** SUPPLIED ENTRIES follows **

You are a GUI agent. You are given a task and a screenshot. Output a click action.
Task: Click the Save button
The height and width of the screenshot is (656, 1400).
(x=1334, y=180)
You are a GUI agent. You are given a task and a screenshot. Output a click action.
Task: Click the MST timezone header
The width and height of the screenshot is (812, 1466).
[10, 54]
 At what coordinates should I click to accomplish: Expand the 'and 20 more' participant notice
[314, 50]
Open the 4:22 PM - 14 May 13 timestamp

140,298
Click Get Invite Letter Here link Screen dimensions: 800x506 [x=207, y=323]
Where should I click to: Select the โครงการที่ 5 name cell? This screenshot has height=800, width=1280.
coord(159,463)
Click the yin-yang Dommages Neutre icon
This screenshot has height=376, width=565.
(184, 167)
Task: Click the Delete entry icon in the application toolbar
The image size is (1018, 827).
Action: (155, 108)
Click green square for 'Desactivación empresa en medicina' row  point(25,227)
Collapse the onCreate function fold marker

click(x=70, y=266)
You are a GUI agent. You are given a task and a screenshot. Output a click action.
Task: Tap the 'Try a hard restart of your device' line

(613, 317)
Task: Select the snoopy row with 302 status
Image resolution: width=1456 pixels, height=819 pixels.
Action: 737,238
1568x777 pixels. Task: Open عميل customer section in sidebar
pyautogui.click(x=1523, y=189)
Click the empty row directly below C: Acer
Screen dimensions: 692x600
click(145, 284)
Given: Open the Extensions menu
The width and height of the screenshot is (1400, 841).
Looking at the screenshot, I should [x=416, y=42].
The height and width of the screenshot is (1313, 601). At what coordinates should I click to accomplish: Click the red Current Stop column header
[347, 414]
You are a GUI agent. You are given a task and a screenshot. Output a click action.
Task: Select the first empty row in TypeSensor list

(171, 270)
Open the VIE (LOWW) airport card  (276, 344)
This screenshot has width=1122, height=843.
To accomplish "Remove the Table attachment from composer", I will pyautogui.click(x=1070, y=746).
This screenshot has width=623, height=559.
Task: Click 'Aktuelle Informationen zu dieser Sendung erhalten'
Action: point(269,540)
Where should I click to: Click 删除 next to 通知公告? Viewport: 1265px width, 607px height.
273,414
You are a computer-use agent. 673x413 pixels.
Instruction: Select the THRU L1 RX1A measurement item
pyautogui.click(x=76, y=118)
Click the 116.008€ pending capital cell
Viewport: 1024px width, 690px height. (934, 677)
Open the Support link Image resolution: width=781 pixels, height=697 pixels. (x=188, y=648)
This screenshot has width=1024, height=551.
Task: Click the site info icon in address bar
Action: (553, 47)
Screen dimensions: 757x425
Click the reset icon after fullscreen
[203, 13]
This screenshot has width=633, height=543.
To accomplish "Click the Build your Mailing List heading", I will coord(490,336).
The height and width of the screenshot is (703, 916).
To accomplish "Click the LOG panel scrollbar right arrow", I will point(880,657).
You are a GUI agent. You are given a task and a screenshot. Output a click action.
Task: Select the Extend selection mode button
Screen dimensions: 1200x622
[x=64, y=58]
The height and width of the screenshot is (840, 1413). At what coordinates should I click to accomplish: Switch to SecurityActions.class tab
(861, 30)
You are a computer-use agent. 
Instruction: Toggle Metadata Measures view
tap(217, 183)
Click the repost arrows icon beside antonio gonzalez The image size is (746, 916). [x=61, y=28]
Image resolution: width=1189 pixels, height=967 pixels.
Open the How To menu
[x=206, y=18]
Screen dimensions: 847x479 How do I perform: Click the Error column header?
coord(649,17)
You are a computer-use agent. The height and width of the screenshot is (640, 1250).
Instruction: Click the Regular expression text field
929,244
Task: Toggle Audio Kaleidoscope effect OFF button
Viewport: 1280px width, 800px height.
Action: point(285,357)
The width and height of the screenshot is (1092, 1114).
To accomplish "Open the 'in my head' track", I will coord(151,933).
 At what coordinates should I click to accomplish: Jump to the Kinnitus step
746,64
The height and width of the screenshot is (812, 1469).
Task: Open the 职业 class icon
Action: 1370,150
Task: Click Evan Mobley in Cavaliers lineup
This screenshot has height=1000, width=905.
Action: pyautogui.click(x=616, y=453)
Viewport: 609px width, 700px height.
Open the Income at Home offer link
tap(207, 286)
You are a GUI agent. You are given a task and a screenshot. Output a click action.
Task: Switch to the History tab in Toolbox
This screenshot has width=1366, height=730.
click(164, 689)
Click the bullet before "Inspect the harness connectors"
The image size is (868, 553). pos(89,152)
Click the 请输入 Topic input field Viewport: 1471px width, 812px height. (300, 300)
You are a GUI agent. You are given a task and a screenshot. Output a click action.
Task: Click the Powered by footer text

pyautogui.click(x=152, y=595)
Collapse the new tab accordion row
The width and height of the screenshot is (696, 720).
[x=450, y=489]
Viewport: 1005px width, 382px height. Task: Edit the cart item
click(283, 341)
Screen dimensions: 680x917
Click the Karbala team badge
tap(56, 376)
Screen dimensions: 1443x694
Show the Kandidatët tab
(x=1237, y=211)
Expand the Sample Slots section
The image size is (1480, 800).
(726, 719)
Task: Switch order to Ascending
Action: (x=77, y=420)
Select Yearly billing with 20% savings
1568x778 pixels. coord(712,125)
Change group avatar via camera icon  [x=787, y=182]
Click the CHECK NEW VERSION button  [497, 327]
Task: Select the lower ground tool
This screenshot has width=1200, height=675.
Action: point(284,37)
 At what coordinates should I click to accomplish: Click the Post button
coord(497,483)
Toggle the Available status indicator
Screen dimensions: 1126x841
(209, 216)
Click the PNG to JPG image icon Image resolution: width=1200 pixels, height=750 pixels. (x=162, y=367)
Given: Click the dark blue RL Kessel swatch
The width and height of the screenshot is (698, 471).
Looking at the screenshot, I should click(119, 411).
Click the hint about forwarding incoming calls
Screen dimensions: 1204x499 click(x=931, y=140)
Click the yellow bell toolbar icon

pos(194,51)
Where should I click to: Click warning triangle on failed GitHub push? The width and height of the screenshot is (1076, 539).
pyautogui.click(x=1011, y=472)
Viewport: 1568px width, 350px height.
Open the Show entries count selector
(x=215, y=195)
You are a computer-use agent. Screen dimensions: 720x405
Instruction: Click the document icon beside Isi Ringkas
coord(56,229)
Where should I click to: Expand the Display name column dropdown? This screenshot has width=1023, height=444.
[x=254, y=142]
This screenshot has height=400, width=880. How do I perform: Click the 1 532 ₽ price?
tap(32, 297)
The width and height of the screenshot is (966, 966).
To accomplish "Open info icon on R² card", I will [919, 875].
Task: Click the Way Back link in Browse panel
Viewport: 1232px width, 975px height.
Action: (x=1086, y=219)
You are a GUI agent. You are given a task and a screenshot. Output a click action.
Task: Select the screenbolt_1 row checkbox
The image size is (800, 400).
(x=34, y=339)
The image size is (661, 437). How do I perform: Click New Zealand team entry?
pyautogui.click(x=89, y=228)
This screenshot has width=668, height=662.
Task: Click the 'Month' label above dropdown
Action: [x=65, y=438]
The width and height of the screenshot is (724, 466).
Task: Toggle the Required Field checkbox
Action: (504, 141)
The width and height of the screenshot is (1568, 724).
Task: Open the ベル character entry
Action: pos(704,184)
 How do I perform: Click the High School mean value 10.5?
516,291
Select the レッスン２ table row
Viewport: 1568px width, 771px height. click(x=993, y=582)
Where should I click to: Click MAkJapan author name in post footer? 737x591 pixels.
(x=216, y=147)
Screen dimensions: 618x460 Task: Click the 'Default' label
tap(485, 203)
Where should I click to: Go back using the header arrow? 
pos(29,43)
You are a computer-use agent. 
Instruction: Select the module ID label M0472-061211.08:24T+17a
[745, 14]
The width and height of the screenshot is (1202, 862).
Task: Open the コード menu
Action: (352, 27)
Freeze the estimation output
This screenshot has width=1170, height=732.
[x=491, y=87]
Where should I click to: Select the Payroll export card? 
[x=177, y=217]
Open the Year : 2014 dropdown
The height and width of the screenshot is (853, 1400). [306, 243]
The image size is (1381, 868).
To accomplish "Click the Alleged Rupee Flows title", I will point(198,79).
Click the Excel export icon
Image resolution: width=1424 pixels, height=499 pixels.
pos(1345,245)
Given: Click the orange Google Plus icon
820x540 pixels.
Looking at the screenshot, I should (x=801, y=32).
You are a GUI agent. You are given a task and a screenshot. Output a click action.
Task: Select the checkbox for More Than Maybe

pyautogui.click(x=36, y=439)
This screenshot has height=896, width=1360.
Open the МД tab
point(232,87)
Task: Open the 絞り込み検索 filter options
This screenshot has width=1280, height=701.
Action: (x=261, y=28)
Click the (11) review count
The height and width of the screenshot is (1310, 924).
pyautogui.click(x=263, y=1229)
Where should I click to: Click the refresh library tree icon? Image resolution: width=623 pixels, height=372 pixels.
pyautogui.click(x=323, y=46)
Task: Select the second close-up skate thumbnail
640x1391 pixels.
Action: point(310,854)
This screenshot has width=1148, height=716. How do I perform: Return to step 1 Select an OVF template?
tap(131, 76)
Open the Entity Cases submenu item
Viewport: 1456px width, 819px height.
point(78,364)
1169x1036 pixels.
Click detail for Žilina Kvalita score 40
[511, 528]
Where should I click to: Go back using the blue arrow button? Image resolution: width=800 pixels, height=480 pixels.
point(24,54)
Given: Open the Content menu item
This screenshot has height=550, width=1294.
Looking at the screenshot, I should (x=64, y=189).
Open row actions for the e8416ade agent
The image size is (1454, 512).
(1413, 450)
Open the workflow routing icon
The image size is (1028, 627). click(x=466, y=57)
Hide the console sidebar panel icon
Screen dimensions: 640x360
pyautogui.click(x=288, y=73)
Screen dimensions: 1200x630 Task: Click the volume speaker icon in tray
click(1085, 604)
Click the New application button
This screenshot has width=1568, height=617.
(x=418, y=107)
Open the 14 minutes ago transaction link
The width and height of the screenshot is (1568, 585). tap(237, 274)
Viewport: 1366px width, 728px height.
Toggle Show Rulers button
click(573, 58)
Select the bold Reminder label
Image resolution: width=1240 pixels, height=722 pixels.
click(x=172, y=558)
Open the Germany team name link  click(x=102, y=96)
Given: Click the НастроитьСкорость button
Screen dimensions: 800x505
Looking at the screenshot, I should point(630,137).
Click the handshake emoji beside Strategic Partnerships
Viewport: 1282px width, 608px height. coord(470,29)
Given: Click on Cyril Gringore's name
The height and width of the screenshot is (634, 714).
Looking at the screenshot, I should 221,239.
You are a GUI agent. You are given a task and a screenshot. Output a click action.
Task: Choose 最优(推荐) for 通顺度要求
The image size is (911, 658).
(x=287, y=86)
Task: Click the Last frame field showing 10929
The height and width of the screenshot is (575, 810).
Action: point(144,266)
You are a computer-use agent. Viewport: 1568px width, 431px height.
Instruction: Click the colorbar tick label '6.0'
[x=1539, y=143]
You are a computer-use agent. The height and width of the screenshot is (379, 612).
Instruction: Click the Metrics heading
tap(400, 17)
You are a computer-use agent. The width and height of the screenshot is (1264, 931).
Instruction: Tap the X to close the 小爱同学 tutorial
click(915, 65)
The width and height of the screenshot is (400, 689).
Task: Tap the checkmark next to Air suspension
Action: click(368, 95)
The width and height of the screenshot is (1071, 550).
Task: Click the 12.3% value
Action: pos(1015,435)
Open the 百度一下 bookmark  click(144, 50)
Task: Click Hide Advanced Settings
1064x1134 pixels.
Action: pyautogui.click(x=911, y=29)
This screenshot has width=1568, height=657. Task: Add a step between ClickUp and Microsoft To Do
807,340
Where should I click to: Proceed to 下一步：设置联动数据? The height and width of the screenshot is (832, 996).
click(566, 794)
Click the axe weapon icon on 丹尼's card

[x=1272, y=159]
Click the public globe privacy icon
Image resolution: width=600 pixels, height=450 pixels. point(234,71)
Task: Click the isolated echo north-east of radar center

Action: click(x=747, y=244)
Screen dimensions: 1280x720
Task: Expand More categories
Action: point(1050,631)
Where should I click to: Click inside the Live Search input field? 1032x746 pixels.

** End of SUPPLIED ENTRIES **

WHAT TO PRODUCE> The answer should be all lines from the entries above that hold the word "input".

EXERCISE SOLUTION>
Click the 请输入 Topic input field Viewport: 1471px width, 812px height. (300, 300)
Where should I click to: Click inside the Live Search input field? 1032x746 pixels.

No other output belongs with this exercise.